His research interests include large astronomical surveys, the outer solar system, cosmic dark matter, astronomical data mining, and virtual observatory technologies. He earned his PhD in Astronomy from the California Institute of Technology (1977) and a BSc (Hons) in Physics from the Auckland University, New Zealand (1972).
Major CfA milestones under Charles' tenure include capturing the first image of a black hole in 2019; building and launching the Solar Probe Cup, a solar wind-measuring instrument currently onboard NASA's Parker Solar Probe; and booking TEMPO, an air pollution monitoring instrument, a forthcoming ride to space.
Lisa Kewley
Lisa Kewley was appointed director of the Center for Astrophysics on July 1, 2022.
Lisa is an established world leader in the theoretical modeling and observation of star-forming and active galaxies. Her seminal contributions include understanding the gas physics in star-forming galaxies, understanding galaxies containing actively accreting supermassive black holes, and tracing the star-formation and oxygen history of galaxies over the past 12 billion years.
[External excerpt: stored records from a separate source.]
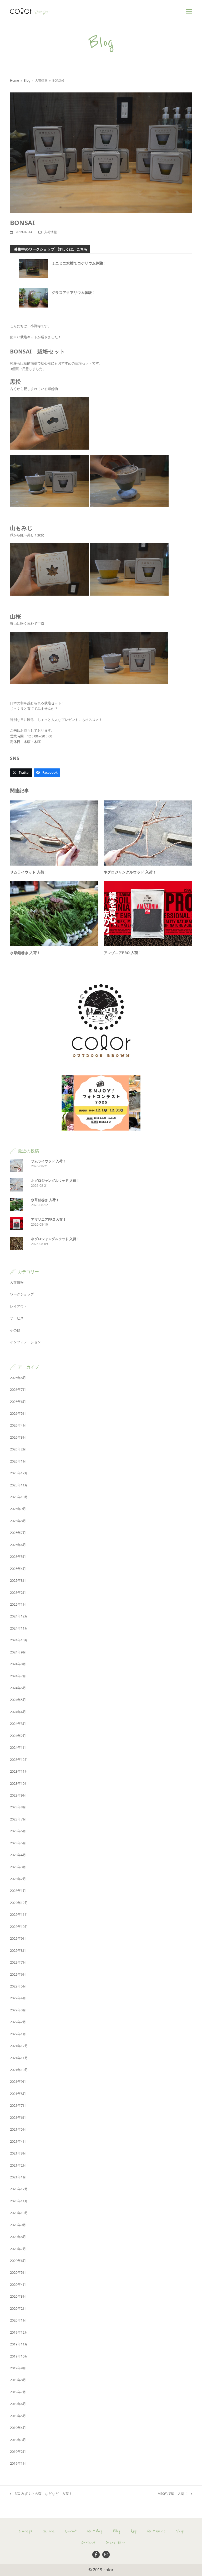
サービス (17, 1318)
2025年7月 (18, 1532)
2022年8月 (18, 1950)
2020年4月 (18, 2284)
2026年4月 (18, 1425)
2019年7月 (18, 2392)
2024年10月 (19, 1640)
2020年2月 (18, 2308)
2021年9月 (18, 2081)
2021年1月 (18, 2177)
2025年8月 (18, 1520)
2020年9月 (18, 2225)
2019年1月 (18, 2463)
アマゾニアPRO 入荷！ (123, 952)
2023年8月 (18, 1807)
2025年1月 (18, 1604)
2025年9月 (18, 1508)
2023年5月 (18, 1843)
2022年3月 (18, 2010)
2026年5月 (18, 1413)
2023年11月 (19, 1771)
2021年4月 (18, 2141)
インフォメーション (25, 1342)
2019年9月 (18, 2368)
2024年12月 (19, 1616)
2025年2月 (18, 1592)
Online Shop (115, 2542)
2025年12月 (19, 1473)
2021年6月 (18, 2117)
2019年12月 (19, 2332)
Lisa’s most recent research combines stellar evolution and photoionization models with 3D integral field spectroscopy to understand the physical processes that transform galaxies.
Her research has been recognized worldwide. Among her many accolades, she is a recipient of the 2006 American Astronomical Society Annie Jump Cannon Award and the 2008 American Astronomical Society Newton Lacy Pierce Prize. She received the National Science Foundation’s most prestigious awards in support of junior faculty, the NSF Early CAREER Award (2008). She was named one of Astronomy Magazine's top 10 rising stars of Astronomy in 2009.
In 2014, Lisa was named one of the Australian Financial Review and Westpac 100 Women of Influence for innovation in her ambitious research program on the star formation and chemical history of the universe.